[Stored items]
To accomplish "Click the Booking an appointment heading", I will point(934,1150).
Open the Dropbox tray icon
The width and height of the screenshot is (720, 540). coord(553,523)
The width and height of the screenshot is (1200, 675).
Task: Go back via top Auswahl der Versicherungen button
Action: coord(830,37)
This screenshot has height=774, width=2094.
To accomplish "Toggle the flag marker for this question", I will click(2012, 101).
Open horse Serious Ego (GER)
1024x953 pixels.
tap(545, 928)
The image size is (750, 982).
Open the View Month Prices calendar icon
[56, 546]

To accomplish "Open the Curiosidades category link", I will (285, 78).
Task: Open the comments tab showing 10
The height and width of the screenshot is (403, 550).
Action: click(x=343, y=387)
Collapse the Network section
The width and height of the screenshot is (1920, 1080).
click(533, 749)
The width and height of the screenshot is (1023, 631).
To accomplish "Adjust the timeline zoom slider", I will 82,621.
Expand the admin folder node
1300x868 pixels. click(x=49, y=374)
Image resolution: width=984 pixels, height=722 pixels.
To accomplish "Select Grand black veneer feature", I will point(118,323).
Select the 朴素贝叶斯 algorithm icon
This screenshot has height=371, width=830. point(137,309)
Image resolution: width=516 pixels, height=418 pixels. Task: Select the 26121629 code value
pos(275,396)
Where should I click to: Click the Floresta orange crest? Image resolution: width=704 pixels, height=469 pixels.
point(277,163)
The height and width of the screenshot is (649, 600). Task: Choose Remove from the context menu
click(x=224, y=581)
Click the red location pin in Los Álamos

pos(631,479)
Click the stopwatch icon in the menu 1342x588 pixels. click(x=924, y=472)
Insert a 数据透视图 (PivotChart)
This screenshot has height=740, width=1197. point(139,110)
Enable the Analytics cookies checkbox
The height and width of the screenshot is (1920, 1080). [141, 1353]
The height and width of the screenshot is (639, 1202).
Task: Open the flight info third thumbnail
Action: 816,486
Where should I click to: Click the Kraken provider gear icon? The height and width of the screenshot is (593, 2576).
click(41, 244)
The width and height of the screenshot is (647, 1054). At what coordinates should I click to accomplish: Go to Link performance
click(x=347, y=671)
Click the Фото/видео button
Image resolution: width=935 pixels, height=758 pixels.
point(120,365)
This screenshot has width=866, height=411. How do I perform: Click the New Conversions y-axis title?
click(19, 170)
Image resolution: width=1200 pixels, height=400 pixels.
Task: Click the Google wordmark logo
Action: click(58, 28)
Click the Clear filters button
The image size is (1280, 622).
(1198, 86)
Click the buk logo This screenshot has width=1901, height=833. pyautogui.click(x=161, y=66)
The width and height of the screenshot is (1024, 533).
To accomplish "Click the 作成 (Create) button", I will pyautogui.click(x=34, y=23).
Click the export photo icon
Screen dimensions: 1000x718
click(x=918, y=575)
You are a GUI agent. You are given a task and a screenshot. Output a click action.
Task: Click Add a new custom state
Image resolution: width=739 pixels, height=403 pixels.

## What the exercise asks
Please output the complete data exactly.

## Task answer
To accomplish "Click the Booking an appointment heading", I will point(934,1150).
Open the Dropbox tray icon
The width and height of the screenshot is (720, 540). coord(553,523)
The width and height of the screenshot is (1200, 675).
Task: Go back via top Auswahl der Versicherungen button
Action: coord(830,37)
This screenshot has height=774, width=2094.
To accomplish "Toggle the flag marker for this question", I will click(2012, 101).
Open horse Serious Ego (GER)
1024x953 pixels.
tap(545, 928)
The image size is (750, 982).
Open the View Month Prices calendar icon
[56, 546]

To accomplish "Open the Curiosidades category link", I will (285, 78).
Task: Open the comments tab showing 10
The height and width of the screenshot is (403, 550).
Action: click(x=343, y=387)
Collapse the Network section
The width and height of the screenshot is (1920, 1080).
click(533, 749)
The width and height of the screenshot is (1023, 631).
To accomplish "Adjust the timeline zoom slider", I will 82,621.
Expand the admin folder node
1300x868 pixels. click(x=49, y=374)
Image resolution: width=984 pixels, height=722 pixels.
To accomplish "Select Grand black veneer feature", I will point(118,323).
Select the 朴素贝叶斯 algorithm icon
This screenshot has height=371, width=830. point(137,309)
Image resolution: width=516 pixels, height=418 pixels. Task: Select the 26121629 code value
pos(275,396)
Where should I click to: Click the Floresta orange crest? Image resolution: width=704 pixels, height=469 pixels.
point(277,163)
The height and width of the screenshot is (649, 600). Task: Choose Remove from the context menu
click(x=224, y=581)
Click the red location pin in Los Álamos

pos(631,479)
Click the stopwatch icon in the menu 1342x588 pixels. click(x=924, y=472)
Insert a 数据透视图 (PivotChart)
This screenshot has height=740, width=1197. point(139,110)
Enable the Analytics cookies checkbox
The height and width of the screenshot is (1920, 1080). [141, 1353]
The height and width of the screenshot is (639, 1202).
Task: Open the flight info third thumbnail
Action: 816,486
Where should I click to: Click the Kraken provider gear icon? The height and width of the screenshot is (593, 2576).
click(41, 244)
The width and height of the screenshot is (647, 1054). At what coordinates should I click to accomplish: Go to Link performance
click(x=347, y=671)
Click the Фото/видео button
Image resolution: width=935 pixels, height=758 pixels.
point(120,365)
This screenshot has width=866, height=411. How do I perform: Click the New Conversions y-axis title?
click(19, 170)
Image resolution: width=1200 pixels, height=400 pixels.
Task: Click the Google wordmark logo
Action: click(58, 28)
Click the Clear filters button
The image size is (1280, 622).
(1198, 86)
Click the buk logo This screenshot has width=1901, height=833. pyautogui.click(x=161, y=66)
The width and height of the screenshot is (1024, 533).
To accomplish "Click the 作成 (Create) button", I will pyautogui.click(x=34, y=23).
Click the export photo icon
Screen dimensions: 1000x718
click(x=918, y=575)
You are a GUI agent. You are given a task and a screenshot. Output a click action.
Task: Click Add a new custom state
Image resolution: width=739 pixels, height=403 pixels.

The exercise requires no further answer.